Wow they make manual command line changes that can impact lots of production systems?! Glad I don't use Amazon then. Such changes should be planned, change controlled, scripted in a file, and 4 eyed before pressing go....
"To guarantee a mess put a human in charge of said computer. Enough said."
And to guarantee a shitstorm of Diluvian proportions, put said barely-technical human in front of some automation they don't really understand - but hey it looked great in the management meeting.
It'll save us loads of money, they said.
It'll guarantee five nines availability, they said.
It's foolproof, they said...
Funny that you mention punchcards: I recently pulled one of my old boxes of code stacks out of the cellar, to let my grand-daughters make the quintessential early-70s craft project: the Punchcard Christmas Wreath.
I had forgotten the joys of card stacks, and the multiple marker and highlighter lines across the top of the deck to help quickly restore the deck if you dropped it.
Good times, good times. . .
The 1970's with it's punch cards was good times, a peak in many ways for Canadians, and I'm not talking Fortran WATFOR or WATFIV.
Back then the average family income was about $10,000. That's about $65,000 today, which if you look up family income is still roughly about the middle of family incomes today. No real growth but apparently not much of a set back, until we look at where that income comes from and goes.
In 1970's family income was usually from a single income. Today almost all $65K families are at least dual income and thanks to dramatic changing in Canadian taxes, from who and how much is collected they do not get to keep much of that. Even the US numbers show us what good times the past was when it came to growth and optimism. .

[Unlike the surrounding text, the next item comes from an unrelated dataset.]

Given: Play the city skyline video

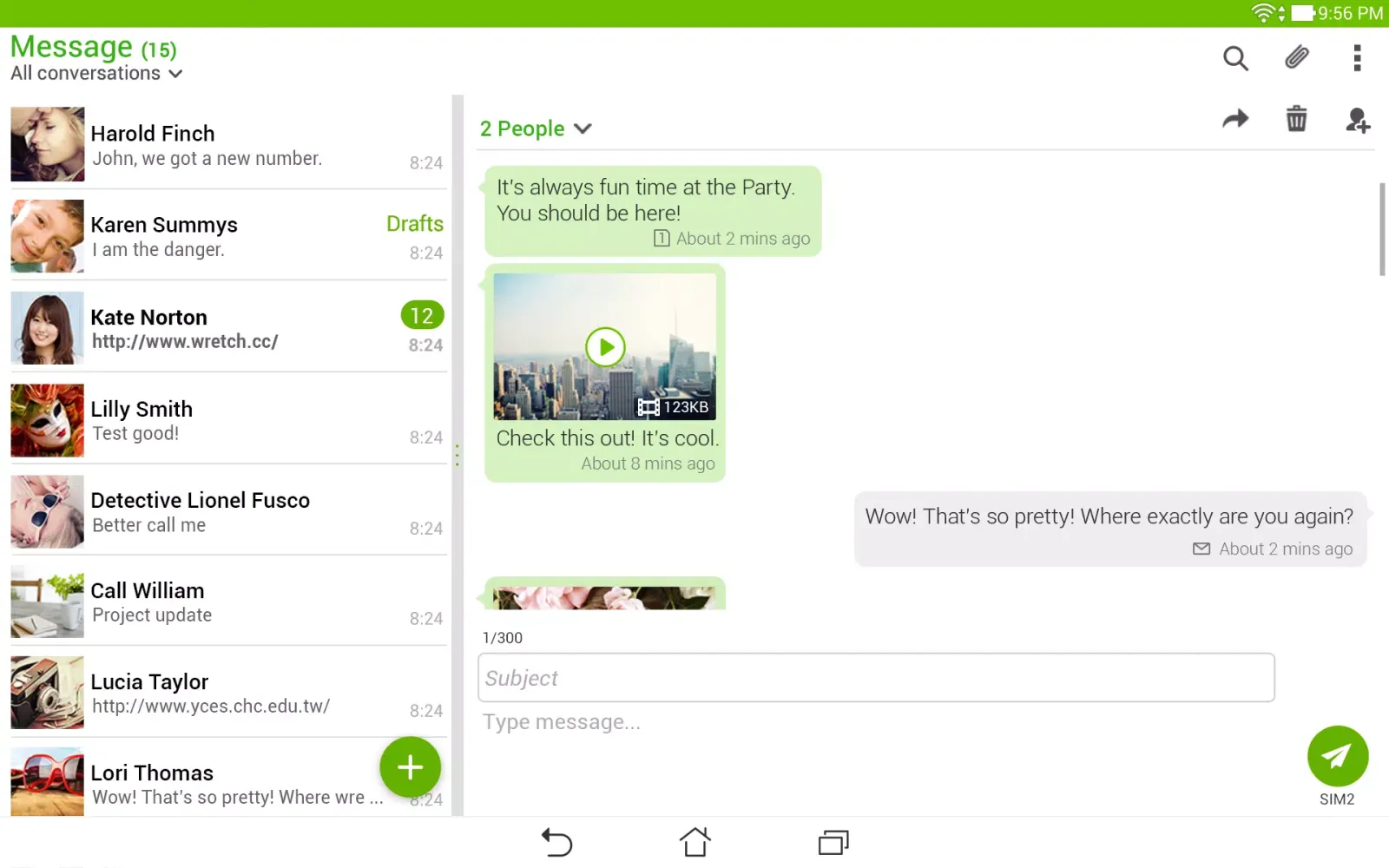Looking at the screenshot, I should point(605,347).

"Expressed in 1950 dollars, U.S. median household income in 1950 was $4,237. Expenditures came to $3,808. Savings came to $429, or 10 per cent of income. The average new-house price was roughly $7,500 – or less than 200 per cent of income. By 1975, however, it took 300 per cent of median household incomes to buy a house; by 2005, 470 per cent."
Many more years in school and training are required to get a job, all adults in a family have to work, most at jobs with much longer hours and often no benefits and today it is almost impossible to get a detached house in a major Canadian city for even 10X the annual income of the average high school graduate.
When I look fondly at punch cards I am reminded that the good times was largely the result of citizens being "allowed" to share in the wealth they were creating.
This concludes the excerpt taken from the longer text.